# What the exercise asks
From the line with "You are a GUI" to the last line of the material, both inclusive, transcribe every line exactly and nothing else.

# Material provided
▬▬▬▬▬▬

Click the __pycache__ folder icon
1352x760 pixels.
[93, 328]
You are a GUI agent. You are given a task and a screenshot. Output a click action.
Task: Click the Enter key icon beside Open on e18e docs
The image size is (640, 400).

▬▬▬▬▬▬

# Answer to the problem
You are a GUI agent. You are given a task and a screenshot. Output a click action.
Task: Click the Enter key icon beside Open on e18e docs
The image size is (640, 400).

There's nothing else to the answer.